MIAA champion
- Conference: Missouri Intercollegiate Athletic Association
- Record: 8–0 (4–0 MIAA)
- Head coach: Don Faurot (9th season);
- Home stadium: Stokes Stadium

= 1934 Kirksville Bulldogs football team =

College football season

The 1934 Kirksville Bulldogs football team represented the Kirksville State Teachers College (also known as Northeast Missouri State Teachers College, later renamed as Truman State University) as a member of the Missouri Intercollegiate Athletic Association (MIAA) during the 1934 college football season. In their ninth and final year under head coach Don Faurot, the Bulldogs compiled an 8–0 record (4–0 against conference opponents), won the MIAA championship, shut out six of eight opponents, and outscored all opponents by a total of 180 to 13.

The 1934 season was part of a 27-game winning streak that included three consecutive perfect seasons in 1932, 1933, and 1934. It was also Kirksville's seventh conference championship in nine years. Co-captain Arnold Embree was the team's leading scorer.

The team played its home games at Stokes Stadium in Kirksville, Missouri.

▶ _Data in this exercise_:
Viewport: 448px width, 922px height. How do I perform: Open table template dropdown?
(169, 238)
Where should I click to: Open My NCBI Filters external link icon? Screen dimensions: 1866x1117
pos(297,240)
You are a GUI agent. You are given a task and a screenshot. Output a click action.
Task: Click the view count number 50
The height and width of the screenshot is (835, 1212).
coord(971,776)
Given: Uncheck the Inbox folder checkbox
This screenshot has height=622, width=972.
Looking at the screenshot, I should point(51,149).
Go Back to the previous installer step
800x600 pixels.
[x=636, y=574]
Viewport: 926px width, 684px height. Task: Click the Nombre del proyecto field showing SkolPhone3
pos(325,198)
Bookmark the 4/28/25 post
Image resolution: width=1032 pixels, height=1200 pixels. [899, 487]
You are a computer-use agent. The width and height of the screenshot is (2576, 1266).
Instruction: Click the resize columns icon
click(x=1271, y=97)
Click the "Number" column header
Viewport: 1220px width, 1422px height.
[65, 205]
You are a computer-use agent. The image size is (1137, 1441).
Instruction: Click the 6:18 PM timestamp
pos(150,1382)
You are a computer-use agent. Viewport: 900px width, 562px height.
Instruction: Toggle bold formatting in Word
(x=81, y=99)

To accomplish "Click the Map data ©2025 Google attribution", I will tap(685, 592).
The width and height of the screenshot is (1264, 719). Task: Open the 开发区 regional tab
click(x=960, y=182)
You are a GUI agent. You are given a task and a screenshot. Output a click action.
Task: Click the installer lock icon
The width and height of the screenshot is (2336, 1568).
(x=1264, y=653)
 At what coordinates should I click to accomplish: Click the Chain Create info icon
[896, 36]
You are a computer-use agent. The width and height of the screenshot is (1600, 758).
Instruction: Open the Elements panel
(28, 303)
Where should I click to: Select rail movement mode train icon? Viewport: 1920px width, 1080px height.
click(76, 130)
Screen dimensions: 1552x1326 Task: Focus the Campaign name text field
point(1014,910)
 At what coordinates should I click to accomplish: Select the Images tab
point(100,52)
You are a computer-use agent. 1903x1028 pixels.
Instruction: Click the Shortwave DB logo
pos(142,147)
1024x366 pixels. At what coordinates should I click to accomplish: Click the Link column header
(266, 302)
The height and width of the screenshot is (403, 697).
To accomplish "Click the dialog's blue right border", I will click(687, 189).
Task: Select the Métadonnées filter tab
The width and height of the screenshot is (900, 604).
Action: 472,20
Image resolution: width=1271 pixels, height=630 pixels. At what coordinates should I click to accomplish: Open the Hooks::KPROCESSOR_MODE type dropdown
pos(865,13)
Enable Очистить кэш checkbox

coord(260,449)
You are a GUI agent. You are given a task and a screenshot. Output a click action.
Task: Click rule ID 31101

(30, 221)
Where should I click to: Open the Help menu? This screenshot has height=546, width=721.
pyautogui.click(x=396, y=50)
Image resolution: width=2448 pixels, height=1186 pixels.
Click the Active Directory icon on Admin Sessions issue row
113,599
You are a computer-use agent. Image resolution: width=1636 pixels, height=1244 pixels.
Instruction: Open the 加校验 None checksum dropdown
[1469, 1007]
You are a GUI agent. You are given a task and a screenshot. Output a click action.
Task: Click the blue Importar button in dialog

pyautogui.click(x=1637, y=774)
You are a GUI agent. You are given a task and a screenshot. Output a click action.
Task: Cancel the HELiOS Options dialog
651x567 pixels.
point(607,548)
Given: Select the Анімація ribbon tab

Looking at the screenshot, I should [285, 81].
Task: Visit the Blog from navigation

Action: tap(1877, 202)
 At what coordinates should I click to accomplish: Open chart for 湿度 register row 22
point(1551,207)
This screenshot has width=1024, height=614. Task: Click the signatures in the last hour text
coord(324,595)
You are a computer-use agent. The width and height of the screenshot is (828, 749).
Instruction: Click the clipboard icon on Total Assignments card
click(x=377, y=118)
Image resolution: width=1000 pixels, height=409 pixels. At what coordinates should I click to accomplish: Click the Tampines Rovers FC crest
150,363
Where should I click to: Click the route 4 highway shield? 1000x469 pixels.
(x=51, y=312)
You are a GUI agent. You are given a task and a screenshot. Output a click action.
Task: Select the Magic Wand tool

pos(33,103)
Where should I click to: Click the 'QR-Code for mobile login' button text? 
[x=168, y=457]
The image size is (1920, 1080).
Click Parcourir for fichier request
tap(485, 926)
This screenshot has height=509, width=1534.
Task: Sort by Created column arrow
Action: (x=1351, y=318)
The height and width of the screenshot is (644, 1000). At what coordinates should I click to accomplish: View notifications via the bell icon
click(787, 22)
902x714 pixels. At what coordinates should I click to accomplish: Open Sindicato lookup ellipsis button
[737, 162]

▶ _Written task A_:
Which years does the article on the 1934 Kirksville Bulldogs football team name as perfect seasons? List all of them.
▶ _Written task B_:
Echo every line of the records verbatim, from the start of the records to the line that contains "Image resolution: width=1032", including that line.

▶ _Right answer A_:
1932, 1933, 1934

▶ _Right answer B_:
Viewport: 448px width, 922px height. How do I perform: Open table template dropdown?
(169, 238)
Where should I click to: Open My NCBI Filters external link icon? Screen dimensions: 1866x1117
pos(297,240)
You are a GUI agent. You are given a task and a screenshot. Output a click action.
Task: Click the view count number 50
The height and width of the screenshot is (835, 1212).
coord(971,776)
Given: Uncheck the Inbox folder checkbox
This screenshot has height=622, width=972.
Looking at the screenshot, I should point(51,149).
Go Back to the previous installer step
800x600 pixels.
[x=636, y=574]
Viewport: 926px width, 684px height. Task: Click the Nombre del proyecto field showing SkolPhone3
pos(325,198)
Bookmark the 4/28/25 post
Image resolution: width=1032 pixels, height=1200 pixels. [899, 487]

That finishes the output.